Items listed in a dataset

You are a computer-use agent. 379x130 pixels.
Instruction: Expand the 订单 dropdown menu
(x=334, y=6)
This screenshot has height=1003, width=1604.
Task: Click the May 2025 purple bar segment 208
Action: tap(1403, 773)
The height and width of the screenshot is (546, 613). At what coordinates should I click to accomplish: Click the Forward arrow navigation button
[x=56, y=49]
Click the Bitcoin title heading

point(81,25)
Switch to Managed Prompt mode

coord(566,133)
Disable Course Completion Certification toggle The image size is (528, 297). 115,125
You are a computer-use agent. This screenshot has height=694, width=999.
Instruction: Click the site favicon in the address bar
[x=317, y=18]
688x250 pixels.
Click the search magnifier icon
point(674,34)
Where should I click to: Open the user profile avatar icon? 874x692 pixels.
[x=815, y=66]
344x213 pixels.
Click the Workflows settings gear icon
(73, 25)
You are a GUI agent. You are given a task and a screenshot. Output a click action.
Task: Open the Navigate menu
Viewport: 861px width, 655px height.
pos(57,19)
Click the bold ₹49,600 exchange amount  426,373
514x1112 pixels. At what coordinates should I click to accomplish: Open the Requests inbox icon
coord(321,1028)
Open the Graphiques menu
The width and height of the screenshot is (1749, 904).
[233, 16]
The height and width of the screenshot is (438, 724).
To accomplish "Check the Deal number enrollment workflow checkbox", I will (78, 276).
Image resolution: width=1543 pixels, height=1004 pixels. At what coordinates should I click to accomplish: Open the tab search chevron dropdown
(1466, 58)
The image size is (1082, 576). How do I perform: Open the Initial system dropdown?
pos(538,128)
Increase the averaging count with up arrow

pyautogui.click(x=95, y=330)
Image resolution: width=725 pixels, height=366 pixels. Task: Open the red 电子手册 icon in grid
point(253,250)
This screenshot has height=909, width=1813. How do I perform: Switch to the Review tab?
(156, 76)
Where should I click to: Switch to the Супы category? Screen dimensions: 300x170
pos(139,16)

▸ **YOUR OBJECTIVE**: Reproduce the listing above, starting with the line containing "344x213 pixels." and continuing through the line containing "Click the bold", shifting every coordinate in the answers by 69.

▸ **ANSWER FOR THE TASK**:
344x213 pixels.
Click the Workflows settings gear icon
(142, 94)
You are a GUI agent. You are given a task and a screenshot. Output a click action.
Task: Open the Navigate menu
Viewport: 861px width, 655px height.
pos(126,88)
Click the bold ₹49,600 exchange amount  495,442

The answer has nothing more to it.